Task prompt -> Go to the line holding "The image size is (1055, 664)." in the data below and repeat it exactly, then each line after it up to and including the one holding "Screen dimensions: 1372x884". Omit pictures.

Collected data:

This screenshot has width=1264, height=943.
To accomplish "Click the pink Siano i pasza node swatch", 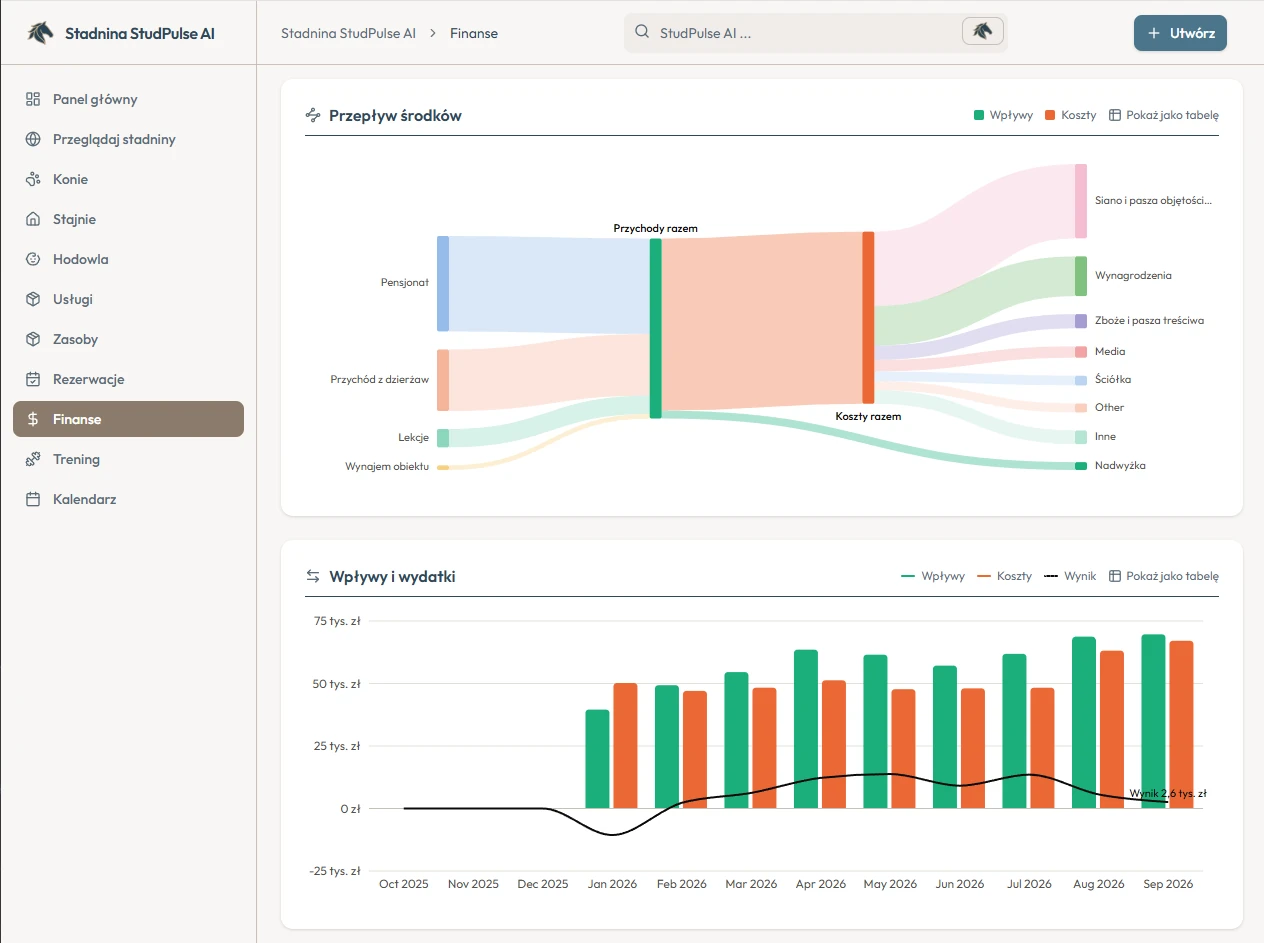I will coord(1081,201).
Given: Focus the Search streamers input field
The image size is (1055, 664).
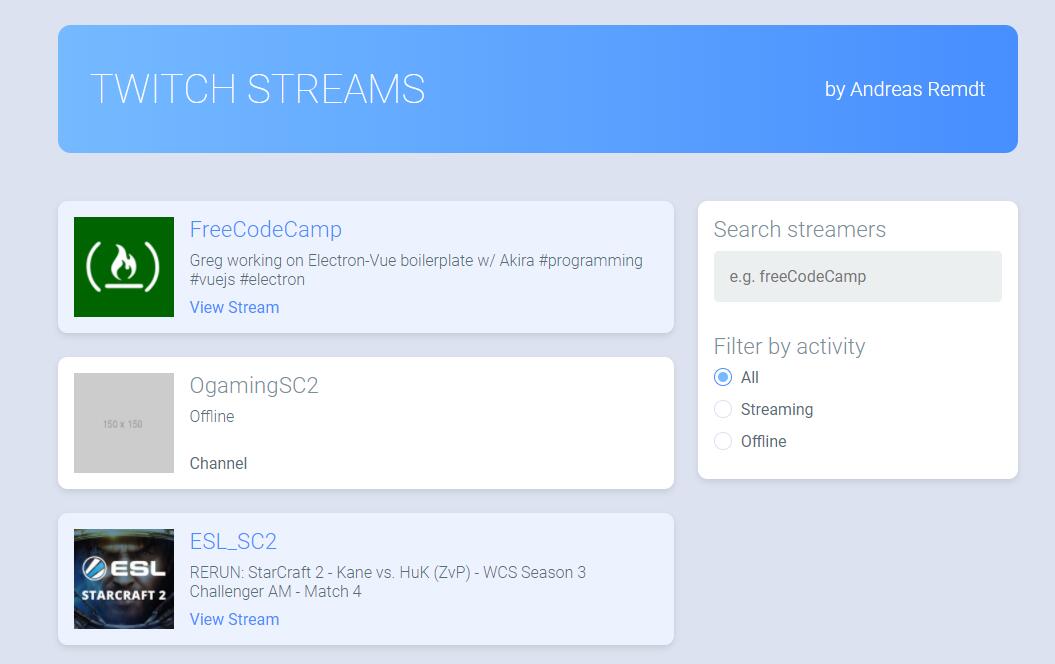Looking at the screenshot, I should 857,276.
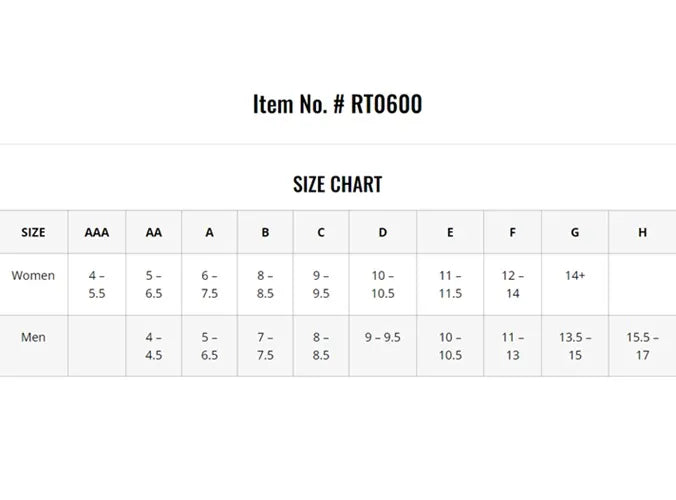This screenshot has width=676, height=500.
Task: Choose the H column header
Action: coord(642,233)
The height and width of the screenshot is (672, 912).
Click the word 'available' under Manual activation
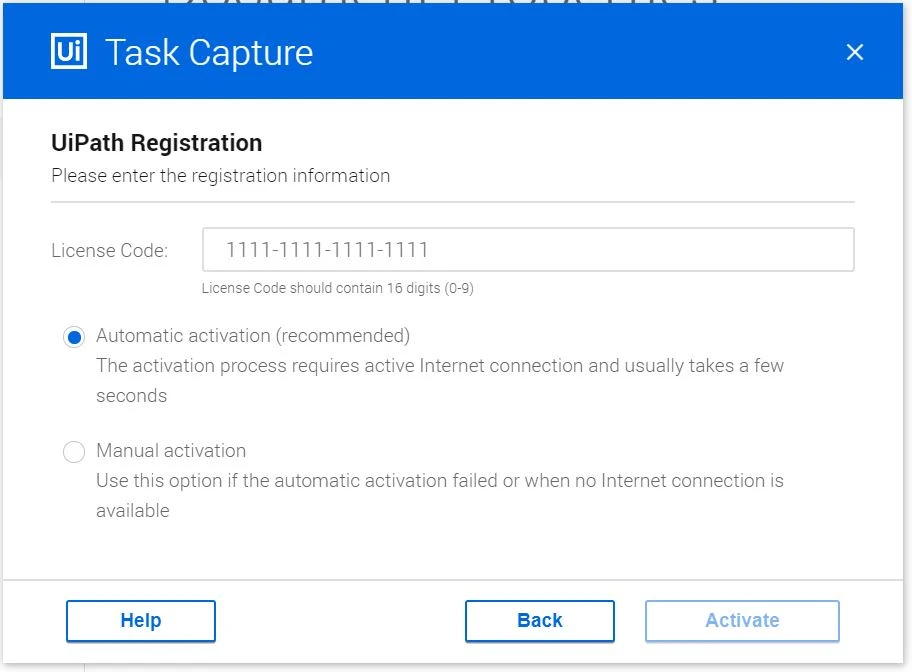[133, 510]
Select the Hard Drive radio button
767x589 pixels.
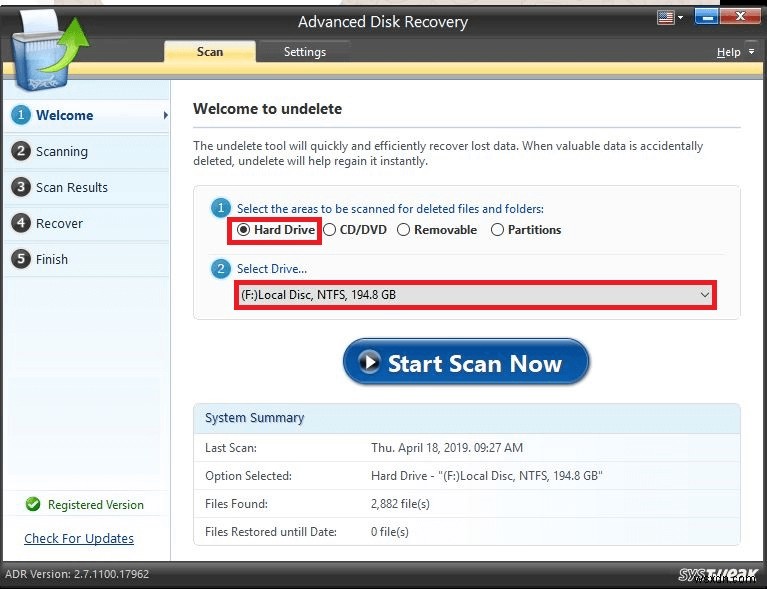tap(243, 230)
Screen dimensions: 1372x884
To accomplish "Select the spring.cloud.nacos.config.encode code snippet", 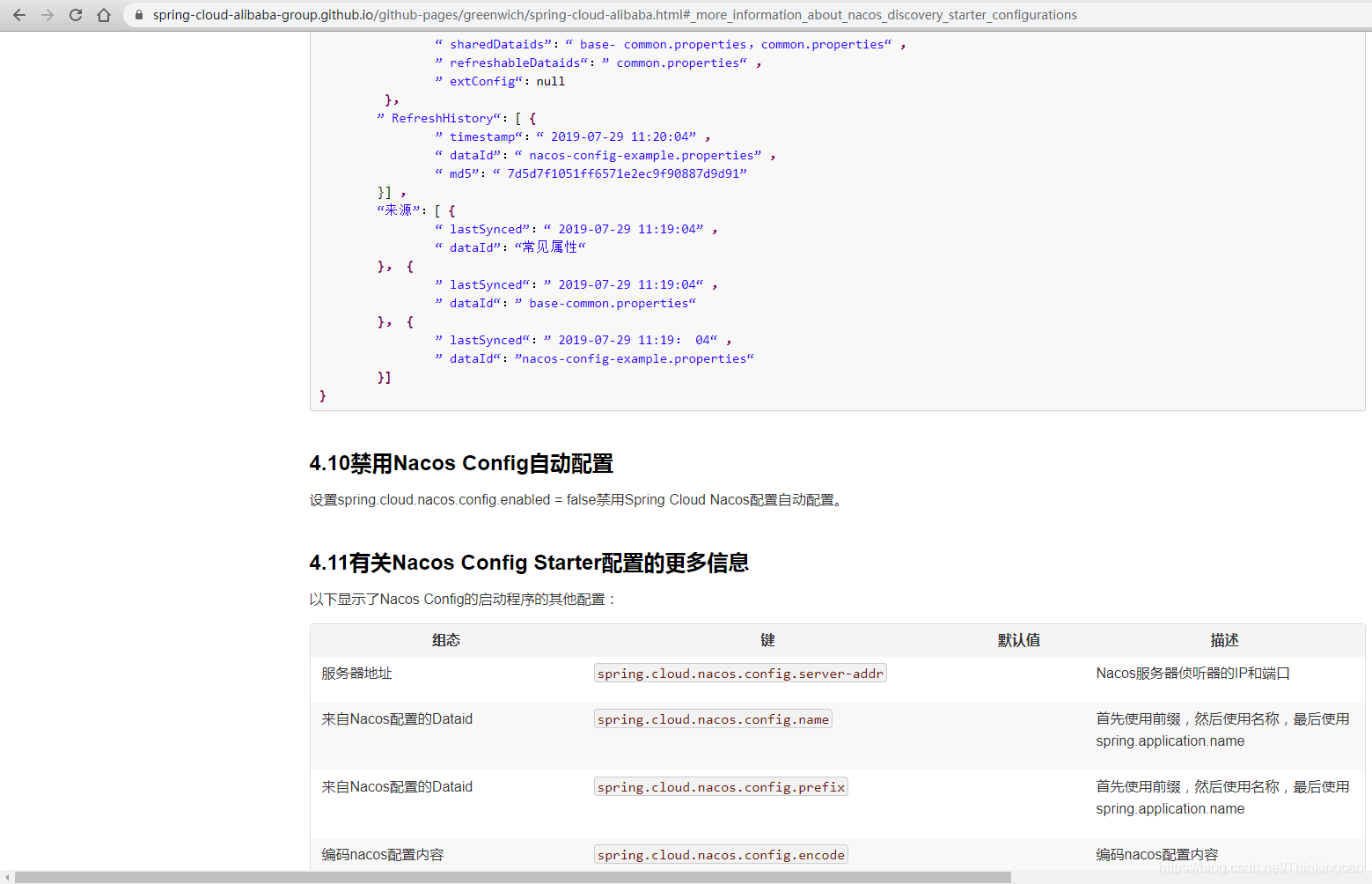I will coord(720,854).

Solution for this task ->
The image size is (1055, 664).
Looking at the screenshot, I should 857,276.
This screenshot has width=676, height=500.
Task: Choose the H column header
Action: coord(642,233)
The height and width of the screenshot is (672, 912).
Click the word 'available' under Manual activation
[133, 510]
Select the Hard Drive radio button
767x589 pixels.
tap(243, 230)
Screen dimensions: 1372x884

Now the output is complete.